What the exercise asks: For the listing that follows, give again exactly the lines from the one with "grafik. (603, 42)" to the one with "by ResNexus (625, 2560)", including both.

Records for processing:
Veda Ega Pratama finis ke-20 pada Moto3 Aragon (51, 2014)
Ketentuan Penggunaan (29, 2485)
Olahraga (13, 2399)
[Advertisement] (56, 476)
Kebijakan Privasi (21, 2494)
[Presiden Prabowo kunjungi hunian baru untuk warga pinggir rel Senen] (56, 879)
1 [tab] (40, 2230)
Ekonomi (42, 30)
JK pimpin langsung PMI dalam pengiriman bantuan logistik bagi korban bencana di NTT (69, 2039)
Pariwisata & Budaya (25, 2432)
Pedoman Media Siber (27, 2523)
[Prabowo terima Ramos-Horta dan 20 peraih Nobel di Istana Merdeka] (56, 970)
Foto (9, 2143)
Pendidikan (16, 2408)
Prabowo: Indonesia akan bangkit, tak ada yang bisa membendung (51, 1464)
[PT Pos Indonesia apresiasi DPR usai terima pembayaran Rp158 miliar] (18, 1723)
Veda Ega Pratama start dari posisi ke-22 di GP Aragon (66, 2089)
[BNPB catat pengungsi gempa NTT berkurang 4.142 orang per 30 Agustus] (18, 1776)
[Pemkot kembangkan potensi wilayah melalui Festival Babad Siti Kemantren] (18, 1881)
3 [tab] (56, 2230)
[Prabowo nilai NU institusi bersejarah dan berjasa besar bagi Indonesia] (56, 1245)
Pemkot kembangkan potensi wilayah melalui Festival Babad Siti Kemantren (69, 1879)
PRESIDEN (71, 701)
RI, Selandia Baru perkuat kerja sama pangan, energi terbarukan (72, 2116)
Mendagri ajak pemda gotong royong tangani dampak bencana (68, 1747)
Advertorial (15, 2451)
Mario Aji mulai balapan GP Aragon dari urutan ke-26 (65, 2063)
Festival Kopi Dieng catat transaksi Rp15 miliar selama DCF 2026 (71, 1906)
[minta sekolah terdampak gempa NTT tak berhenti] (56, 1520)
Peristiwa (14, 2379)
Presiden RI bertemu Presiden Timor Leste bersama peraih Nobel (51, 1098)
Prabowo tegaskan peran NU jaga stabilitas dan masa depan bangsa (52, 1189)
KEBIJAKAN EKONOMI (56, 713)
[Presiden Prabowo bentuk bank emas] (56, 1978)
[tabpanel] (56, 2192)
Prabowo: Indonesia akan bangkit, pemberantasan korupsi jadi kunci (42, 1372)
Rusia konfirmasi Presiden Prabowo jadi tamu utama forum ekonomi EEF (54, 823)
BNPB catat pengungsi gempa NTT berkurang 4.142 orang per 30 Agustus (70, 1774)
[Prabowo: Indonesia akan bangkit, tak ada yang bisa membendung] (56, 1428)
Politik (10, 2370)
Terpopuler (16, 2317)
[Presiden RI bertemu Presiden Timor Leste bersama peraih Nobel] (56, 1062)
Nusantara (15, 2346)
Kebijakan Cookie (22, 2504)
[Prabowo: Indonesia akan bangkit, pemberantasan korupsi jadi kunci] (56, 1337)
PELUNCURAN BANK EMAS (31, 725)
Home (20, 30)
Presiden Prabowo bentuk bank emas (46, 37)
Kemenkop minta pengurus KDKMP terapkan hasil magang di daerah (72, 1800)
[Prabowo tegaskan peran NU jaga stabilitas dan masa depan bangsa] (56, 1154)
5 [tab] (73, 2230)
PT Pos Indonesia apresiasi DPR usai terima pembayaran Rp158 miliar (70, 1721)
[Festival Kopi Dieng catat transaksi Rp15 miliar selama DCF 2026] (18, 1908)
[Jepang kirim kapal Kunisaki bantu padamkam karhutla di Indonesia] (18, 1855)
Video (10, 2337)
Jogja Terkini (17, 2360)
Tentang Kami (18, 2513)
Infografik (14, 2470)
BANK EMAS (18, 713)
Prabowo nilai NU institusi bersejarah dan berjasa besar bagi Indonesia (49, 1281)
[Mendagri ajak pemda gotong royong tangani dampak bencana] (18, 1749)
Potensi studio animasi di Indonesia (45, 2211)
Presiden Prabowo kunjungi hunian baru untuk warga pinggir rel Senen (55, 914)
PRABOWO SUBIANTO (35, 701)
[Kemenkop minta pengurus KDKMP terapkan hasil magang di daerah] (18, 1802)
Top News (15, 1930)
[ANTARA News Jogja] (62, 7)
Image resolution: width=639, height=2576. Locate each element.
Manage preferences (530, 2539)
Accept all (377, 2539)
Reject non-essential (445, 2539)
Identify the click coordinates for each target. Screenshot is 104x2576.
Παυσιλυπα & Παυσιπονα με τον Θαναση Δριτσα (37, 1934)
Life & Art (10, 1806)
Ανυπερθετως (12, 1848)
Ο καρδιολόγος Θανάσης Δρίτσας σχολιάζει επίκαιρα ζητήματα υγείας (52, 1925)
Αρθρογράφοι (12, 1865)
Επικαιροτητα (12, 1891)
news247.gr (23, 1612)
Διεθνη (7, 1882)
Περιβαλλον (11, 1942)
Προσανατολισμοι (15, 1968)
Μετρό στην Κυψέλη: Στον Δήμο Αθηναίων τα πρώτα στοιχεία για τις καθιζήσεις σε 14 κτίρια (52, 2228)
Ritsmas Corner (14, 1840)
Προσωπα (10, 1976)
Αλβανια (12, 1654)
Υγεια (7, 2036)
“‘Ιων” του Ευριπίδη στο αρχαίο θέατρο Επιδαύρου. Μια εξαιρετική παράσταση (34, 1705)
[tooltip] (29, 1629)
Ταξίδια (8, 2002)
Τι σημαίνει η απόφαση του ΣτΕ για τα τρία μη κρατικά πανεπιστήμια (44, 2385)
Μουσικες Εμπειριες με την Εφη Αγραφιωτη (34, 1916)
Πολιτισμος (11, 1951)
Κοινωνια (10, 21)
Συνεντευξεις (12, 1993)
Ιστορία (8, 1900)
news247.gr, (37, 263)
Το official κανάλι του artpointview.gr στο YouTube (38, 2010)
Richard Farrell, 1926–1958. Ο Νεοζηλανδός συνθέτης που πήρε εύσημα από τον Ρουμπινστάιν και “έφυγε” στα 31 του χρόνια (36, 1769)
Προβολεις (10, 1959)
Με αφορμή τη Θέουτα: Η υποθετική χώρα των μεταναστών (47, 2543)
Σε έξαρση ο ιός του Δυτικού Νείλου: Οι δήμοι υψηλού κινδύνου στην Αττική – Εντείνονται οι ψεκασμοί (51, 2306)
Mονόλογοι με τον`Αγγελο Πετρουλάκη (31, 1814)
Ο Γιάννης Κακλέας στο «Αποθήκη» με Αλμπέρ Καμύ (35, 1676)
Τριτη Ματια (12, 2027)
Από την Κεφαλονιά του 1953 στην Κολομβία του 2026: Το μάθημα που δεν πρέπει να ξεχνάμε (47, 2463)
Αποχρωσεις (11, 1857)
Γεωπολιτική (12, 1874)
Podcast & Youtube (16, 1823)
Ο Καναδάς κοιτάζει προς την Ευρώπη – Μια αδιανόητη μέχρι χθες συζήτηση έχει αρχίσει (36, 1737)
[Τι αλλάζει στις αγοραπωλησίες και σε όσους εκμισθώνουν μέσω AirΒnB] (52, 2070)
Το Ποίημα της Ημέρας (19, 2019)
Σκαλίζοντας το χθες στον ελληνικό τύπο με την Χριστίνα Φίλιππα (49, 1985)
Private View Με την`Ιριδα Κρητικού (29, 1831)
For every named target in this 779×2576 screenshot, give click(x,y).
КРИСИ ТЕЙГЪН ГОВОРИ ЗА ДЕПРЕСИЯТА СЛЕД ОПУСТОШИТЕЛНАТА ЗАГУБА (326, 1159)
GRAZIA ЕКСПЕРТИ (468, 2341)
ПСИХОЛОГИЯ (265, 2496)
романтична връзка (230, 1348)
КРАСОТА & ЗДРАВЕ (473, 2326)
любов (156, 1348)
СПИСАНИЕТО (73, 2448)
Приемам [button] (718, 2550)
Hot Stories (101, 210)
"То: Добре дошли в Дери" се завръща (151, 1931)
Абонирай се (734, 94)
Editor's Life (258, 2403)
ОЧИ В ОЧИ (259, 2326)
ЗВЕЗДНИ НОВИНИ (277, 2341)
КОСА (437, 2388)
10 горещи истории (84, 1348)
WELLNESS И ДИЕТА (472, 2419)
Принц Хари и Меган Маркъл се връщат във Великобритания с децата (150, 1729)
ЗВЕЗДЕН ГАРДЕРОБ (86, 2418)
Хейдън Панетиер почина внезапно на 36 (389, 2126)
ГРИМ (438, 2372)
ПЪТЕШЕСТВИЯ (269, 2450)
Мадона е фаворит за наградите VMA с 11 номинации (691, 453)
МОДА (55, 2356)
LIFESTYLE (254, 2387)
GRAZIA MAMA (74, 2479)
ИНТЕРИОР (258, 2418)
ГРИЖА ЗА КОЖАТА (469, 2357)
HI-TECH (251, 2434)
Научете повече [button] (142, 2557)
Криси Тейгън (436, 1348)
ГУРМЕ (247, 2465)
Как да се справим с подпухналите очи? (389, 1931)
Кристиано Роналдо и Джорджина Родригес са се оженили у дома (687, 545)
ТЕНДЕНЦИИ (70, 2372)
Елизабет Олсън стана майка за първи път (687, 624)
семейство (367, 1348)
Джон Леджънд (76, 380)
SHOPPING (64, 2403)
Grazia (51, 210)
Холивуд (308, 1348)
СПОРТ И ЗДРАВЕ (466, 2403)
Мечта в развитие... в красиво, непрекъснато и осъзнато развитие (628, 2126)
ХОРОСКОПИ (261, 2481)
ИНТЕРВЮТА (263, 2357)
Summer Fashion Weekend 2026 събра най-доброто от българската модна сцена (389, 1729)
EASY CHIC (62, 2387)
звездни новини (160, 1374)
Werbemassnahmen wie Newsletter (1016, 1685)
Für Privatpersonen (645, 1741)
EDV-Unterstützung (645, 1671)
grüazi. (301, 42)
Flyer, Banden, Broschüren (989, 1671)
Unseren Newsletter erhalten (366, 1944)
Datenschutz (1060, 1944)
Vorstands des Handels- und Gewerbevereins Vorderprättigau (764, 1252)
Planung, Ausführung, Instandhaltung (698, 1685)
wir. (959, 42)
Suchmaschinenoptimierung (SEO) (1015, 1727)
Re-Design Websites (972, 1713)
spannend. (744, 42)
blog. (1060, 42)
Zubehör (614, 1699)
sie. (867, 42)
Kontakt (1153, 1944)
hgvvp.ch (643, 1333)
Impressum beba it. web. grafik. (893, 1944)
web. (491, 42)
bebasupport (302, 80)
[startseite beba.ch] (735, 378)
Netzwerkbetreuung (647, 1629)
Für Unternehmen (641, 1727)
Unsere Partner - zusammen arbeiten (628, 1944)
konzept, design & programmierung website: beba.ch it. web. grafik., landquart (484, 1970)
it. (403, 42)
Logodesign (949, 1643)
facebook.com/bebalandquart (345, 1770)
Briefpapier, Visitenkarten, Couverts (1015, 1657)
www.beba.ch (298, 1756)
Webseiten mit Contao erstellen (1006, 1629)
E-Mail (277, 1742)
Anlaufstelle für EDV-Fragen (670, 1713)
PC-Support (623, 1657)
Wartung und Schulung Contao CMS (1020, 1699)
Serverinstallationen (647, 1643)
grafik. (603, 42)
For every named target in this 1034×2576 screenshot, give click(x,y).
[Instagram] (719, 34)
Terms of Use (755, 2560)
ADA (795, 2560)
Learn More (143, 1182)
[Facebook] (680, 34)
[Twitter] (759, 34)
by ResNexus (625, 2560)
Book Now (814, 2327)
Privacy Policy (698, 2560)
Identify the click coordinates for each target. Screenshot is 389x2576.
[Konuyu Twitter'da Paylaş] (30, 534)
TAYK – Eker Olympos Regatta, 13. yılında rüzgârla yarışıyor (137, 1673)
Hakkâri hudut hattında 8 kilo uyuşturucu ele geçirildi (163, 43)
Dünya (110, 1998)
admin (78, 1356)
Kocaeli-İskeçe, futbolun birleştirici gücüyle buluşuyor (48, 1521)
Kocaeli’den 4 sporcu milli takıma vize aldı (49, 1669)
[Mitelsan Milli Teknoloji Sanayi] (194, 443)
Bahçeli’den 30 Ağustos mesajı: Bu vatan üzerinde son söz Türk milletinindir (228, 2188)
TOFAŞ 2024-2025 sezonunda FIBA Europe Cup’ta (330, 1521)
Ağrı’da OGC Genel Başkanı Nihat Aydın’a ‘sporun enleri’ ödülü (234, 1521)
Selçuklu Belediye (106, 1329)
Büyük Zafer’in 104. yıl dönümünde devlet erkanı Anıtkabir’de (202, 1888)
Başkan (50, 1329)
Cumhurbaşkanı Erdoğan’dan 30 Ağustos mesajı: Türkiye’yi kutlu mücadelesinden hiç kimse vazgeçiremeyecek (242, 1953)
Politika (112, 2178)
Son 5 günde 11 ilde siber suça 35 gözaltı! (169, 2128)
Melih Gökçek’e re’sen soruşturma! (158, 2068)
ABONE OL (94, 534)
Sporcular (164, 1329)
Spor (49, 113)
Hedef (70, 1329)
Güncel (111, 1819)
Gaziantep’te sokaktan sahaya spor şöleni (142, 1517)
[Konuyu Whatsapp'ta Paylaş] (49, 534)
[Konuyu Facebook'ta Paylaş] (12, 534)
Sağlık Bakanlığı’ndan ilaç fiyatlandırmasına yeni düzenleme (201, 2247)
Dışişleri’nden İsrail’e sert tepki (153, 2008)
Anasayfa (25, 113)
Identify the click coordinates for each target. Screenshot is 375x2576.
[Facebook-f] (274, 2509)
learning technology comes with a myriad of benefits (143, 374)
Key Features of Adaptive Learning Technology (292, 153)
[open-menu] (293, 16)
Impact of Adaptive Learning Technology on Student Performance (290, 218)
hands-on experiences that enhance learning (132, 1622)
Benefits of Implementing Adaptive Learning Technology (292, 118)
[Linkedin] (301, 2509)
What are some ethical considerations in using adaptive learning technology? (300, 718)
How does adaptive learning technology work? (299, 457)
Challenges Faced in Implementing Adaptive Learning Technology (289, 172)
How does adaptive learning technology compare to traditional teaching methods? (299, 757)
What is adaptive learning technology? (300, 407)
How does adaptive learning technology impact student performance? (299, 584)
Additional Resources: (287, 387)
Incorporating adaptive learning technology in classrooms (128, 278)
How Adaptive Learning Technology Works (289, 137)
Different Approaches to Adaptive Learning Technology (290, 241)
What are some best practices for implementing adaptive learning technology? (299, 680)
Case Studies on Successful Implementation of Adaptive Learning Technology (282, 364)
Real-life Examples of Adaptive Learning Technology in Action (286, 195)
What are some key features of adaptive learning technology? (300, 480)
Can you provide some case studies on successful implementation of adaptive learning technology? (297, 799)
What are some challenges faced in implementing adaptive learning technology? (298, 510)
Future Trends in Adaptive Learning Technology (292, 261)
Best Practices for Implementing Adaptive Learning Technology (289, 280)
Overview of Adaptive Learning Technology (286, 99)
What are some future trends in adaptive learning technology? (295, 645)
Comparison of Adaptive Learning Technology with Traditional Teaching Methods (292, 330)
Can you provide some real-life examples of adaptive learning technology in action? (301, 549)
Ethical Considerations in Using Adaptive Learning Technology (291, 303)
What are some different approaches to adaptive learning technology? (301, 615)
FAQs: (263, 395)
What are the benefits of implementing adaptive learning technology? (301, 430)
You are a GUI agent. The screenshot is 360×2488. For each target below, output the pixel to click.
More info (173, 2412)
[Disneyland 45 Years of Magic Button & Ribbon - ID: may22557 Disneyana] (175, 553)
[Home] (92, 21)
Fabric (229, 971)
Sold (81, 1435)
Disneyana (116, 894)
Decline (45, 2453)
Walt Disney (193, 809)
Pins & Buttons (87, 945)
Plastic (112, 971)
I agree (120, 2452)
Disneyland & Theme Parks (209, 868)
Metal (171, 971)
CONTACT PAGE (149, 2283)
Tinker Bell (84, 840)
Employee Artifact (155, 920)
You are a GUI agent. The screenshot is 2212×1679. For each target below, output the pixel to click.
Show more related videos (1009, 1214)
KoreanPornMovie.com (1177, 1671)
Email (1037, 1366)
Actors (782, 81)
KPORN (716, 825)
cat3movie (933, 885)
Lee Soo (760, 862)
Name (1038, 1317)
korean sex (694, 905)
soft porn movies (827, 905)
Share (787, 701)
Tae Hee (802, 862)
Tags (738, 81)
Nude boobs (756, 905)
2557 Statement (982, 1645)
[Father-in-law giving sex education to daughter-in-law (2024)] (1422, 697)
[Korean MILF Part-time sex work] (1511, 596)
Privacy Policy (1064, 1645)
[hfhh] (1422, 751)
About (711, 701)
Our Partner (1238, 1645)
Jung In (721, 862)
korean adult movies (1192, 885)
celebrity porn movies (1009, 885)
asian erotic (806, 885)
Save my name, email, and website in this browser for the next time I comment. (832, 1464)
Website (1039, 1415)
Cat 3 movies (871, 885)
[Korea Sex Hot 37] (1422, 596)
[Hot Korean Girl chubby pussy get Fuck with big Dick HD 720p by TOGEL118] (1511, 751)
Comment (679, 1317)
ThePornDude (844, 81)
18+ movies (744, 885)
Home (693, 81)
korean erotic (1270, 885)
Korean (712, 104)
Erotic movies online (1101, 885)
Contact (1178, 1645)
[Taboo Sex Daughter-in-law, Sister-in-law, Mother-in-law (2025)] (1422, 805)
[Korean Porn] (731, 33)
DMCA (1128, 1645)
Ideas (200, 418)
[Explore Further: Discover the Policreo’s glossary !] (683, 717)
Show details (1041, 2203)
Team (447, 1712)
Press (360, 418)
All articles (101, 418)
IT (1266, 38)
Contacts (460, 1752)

Expected output:
grafik. (603, 42)
For every named target in this 1034×2576 screenshot, give click(x,y).
[Instagram] (719, 34)
Terms of Use (755, 2560)
ADA (795, 2560)
Learn More (143, 1182)
[Facebook] (680, 34)
[Twitter] (759, 34)
by ResNexus (625, 2560)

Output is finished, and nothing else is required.